Dengan demikian, pada awalnya Budi Utomo memang memusatkan perhatiannya pada penduduk yang mendiami Pulau Jawa dan Madura saja. Karena menurut anggapan para pemuda itu, penduduk Pulau Jawa dan Madura terikat oleh kebudayaan yang sama.
Sekalipun para pemuda itu merasa tidak tahu banyak tentang nasib, keadaan, sejarah dan aspirasi suku-suku bangsa di luar Pulau Jawa dan Madura, mereka tahu bahwa saat itu orang Manado mendapat gaji lebih banyak dan diperlakukan lebih baik daripada orang Jawa. Padahal dari sisi pendidikan, keduanya berjenjang sama. Itulah sebabnya pemuda Soetomo dan kawan-kawan tidak mengajak pemuda-pemuda di luar Jawa untuk bekerja sama.
Budi Utomo mengalami fase perkembangan penting saat kepemimpinan Pangeran Noto Dirodjo. Saat itu, Douwes Dekker, seorang Indo-Belanda yang sangat pro perjuangan bangsa Indonesia, dengan terus terang mewujudkan kata "politik" ke dalam tindakan yang nyata. Berkat pengaruhnyalah pengertian mengenai "tanah air Indonesia" makin lama makin bisa diterima dan masuk ke dalam pemahaman orang Jawa.
Maka muncullah Indische Partij yang sudah lama dipersiapkan oleh Douwes Dekker melalui aksi persnya. Perkumpulan ini bersifat politik dan terbuka bagi semua orang Indonesia tanpa terkecuali. Baginya, "tanah air" (Indonesia) adalah di atas segala-galanya.
Pada masa itu pula muncul Sarekat Islam, yang pada awalnya dimaksudkan sebagai suatu perhimpunan bagi para pedagang besar maupun kecil di Solo dengan nama Sarekat Dagang Islam, untuk saling memberi bantuan dan dukungan. Tidak berapa lama, nama itu diubah antara lain oleh Tjokroaminoto menjadi Sarekat Islam, yang bertujuan untuk mempersatukan semua orang Indonesia yang hidupnya tertindas oleh penjajahan. Sudah pasti keberadaan perkumpulan ini ditakuti orang Belanda.
Munculnya gerakan yang bersifat politik semacam itu rupanya yang menyebabkan Budi Utomo agak terdesak ke belakang. Kepemimpinan perjuangan orang Indonesia diambil alih oleh Sarekat Islam dan Indische Partij, karena dalam arena politik, Budi Utomo memang belum bisa berbuat banyak.
Karena gerakan politik perkumpulan-perkumpulan tersebut, makna nasionalisme makin dimengerti oleh kalangan luas.

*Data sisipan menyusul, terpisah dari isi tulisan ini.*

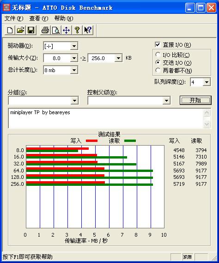Click the four-arrow move icon in toolbar
The height and width of the screenshot is (263, 219).
67,30
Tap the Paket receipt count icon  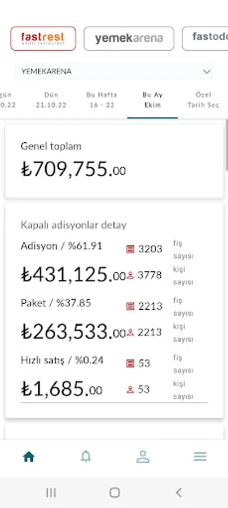pos(130,306)

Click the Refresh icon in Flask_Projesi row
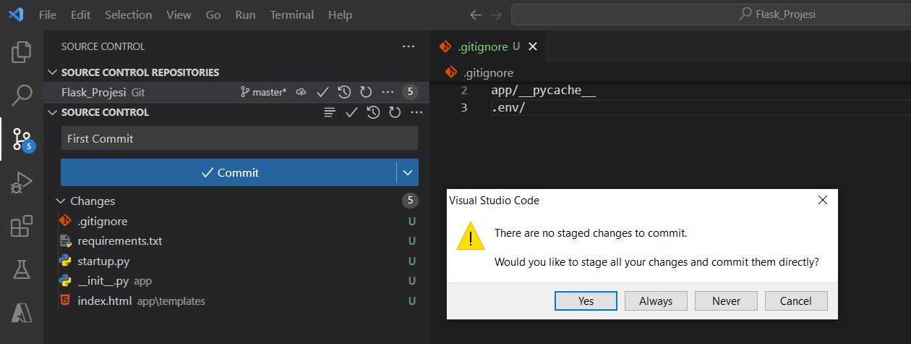(x=366, y=92)
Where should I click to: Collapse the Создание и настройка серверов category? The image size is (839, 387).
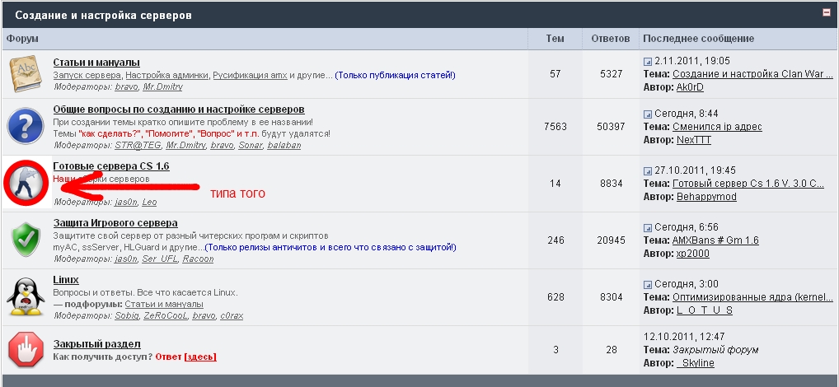coord(827,13)
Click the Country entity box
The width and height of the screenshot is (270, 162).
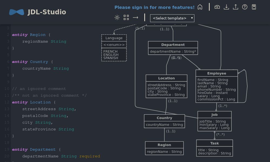(x=164, y=118)
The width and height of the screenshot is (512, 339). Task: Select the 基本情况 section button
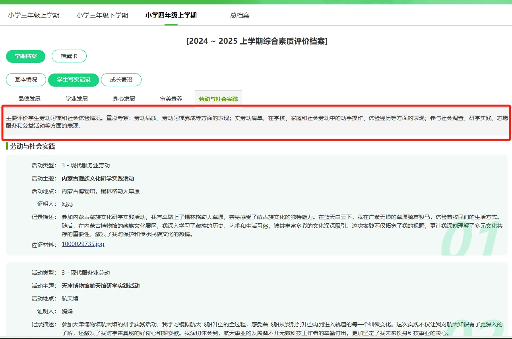25,79
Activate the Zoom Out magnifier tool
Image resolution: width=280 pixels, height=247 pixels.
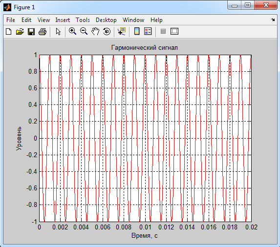click(x=84, y=31)
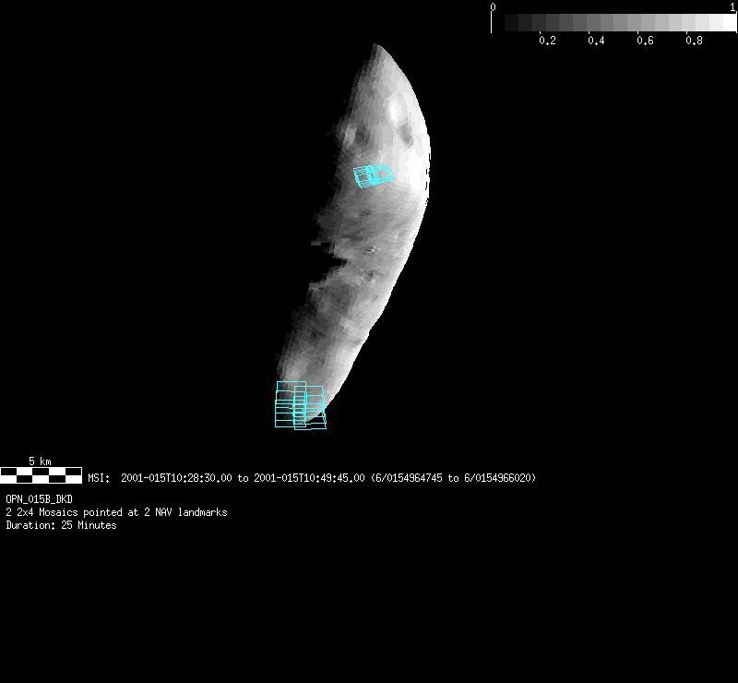
Task: Select the small bright spot at asteroid center
Action: tap(373, 248)
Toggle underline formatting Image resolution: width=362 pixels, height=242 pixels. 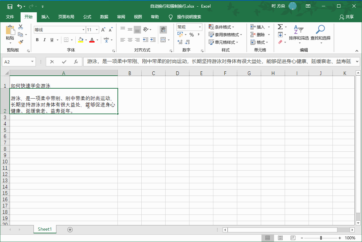click(52, 40)
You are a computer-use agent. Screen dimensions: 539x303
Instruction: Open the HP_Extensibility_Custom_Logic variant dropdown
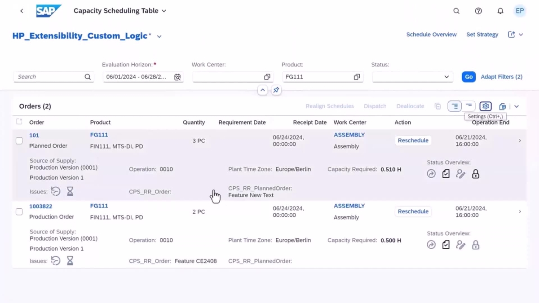159,36
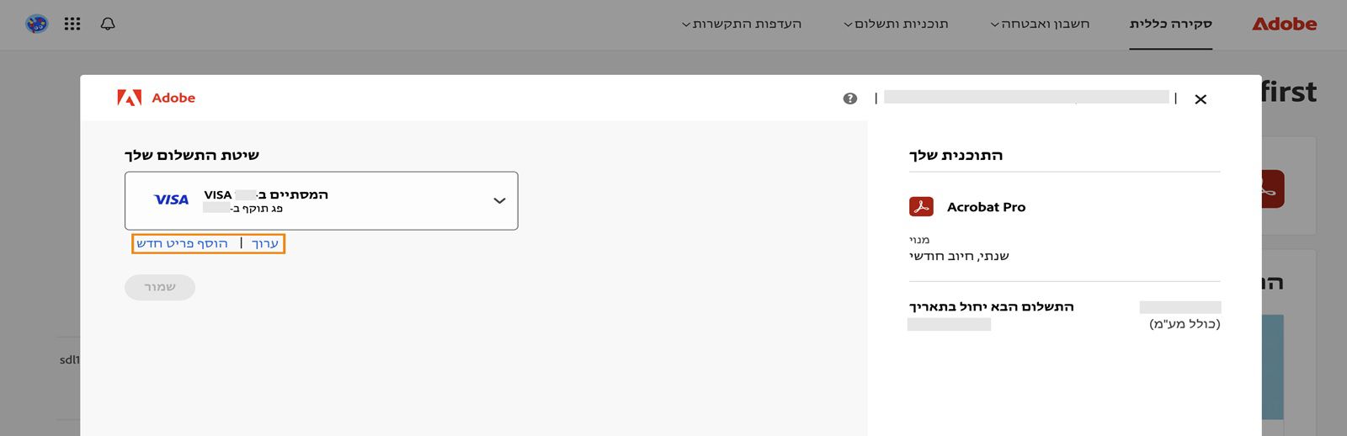
Task: Click the שיטת התשלום שלך heading
Action: pos(192,155)
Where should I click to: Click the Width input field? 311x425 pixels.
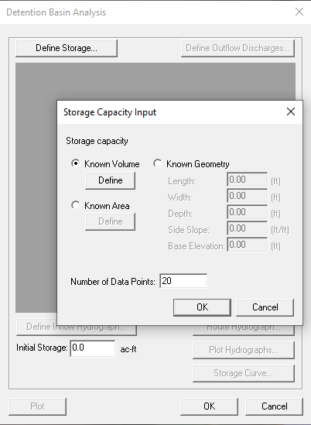(x=247, y=196)
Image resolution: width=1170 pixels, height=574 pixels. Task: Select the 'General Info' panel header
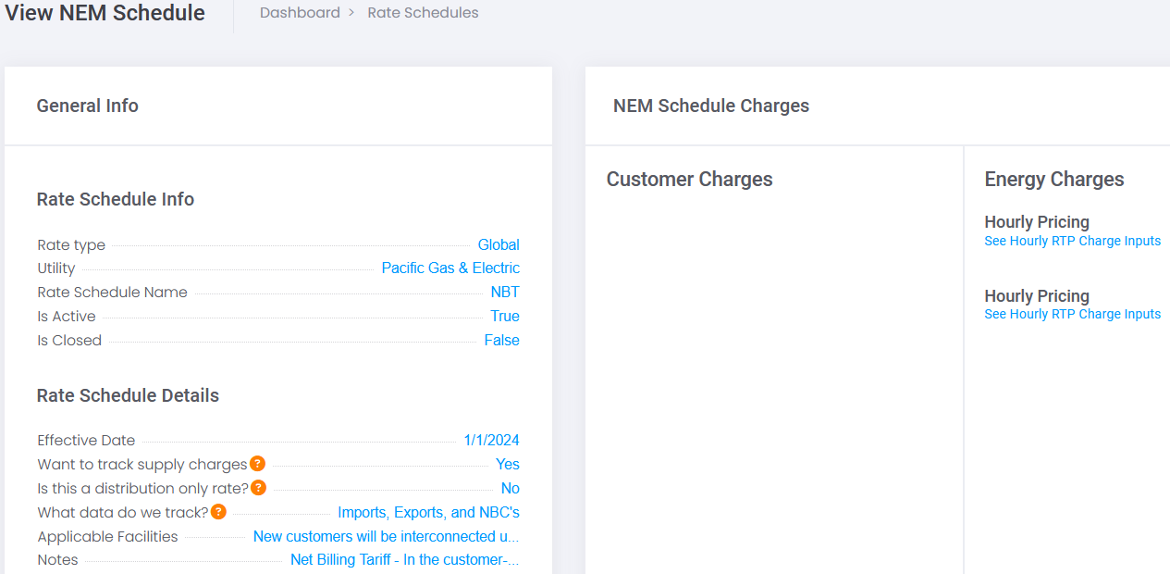point(87,106)
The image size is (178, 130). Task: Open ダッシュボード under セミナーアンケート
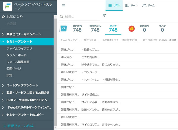tap(17, 55)

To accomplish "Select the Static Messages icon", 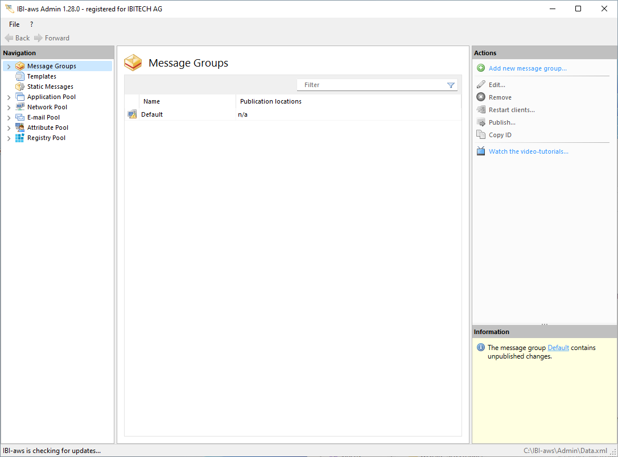I will [20, 87].
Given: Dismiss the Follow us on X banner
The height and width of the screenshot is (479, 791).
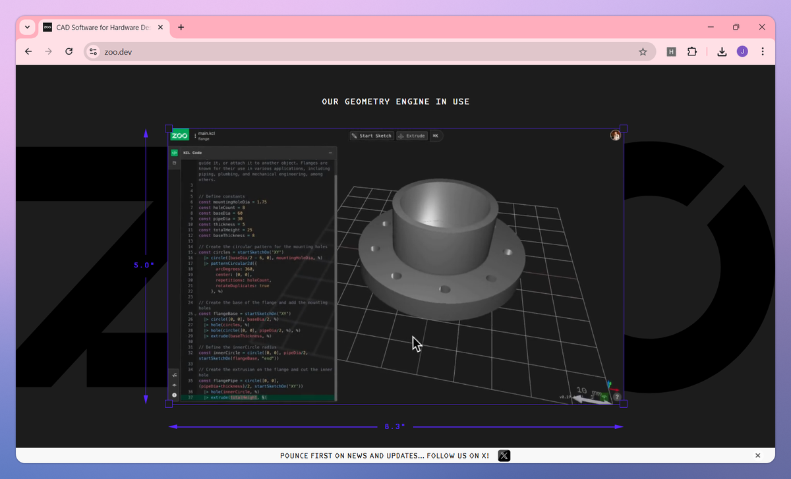Looking at the screenshot, I should 757,455.
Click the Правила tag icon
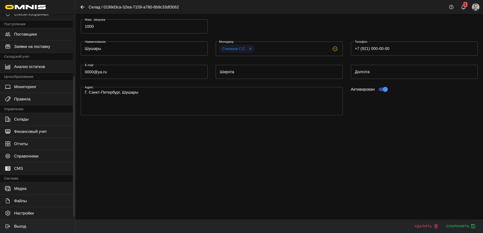Viewport: 483px width, 233px height. pyautogui.click(x=8, y=99)
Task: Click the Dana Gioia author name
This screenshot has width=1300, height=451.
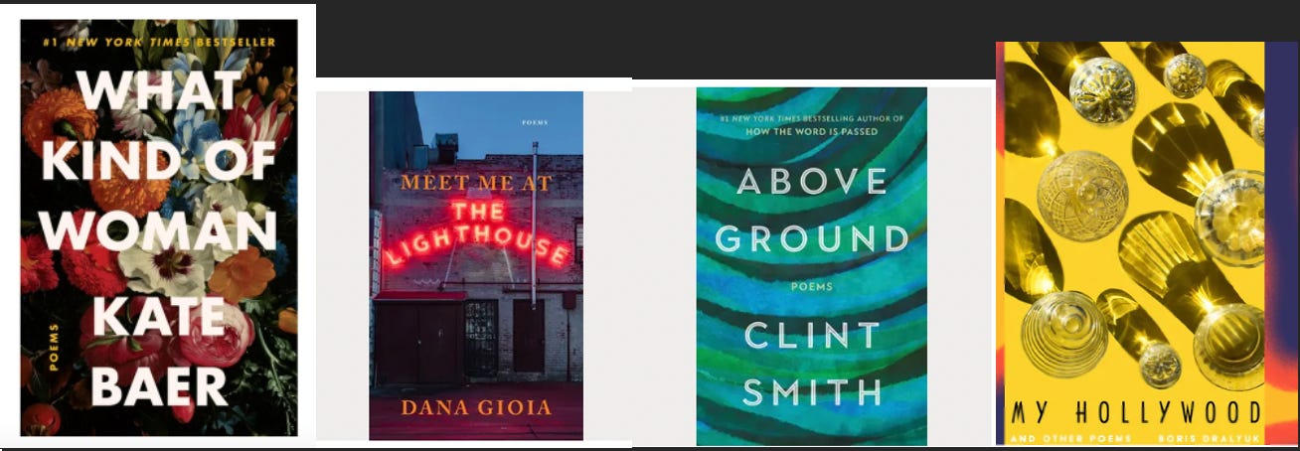Action: (476, 407)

Ada beberapa kasus yang memperkuat makna tersebut, yaitu etika Pemerintah Hindia Belanda hendak merayakan ulang tahun kemerdekaan negerinya, dengan menggunakan uang orang Indonesia sebagai bantuan kepada pemerintah yang dipungut melalui penjabat pangreh praja pribumi. Ini mengobarkan amarah rakyat pribumi (bangsa jajahan).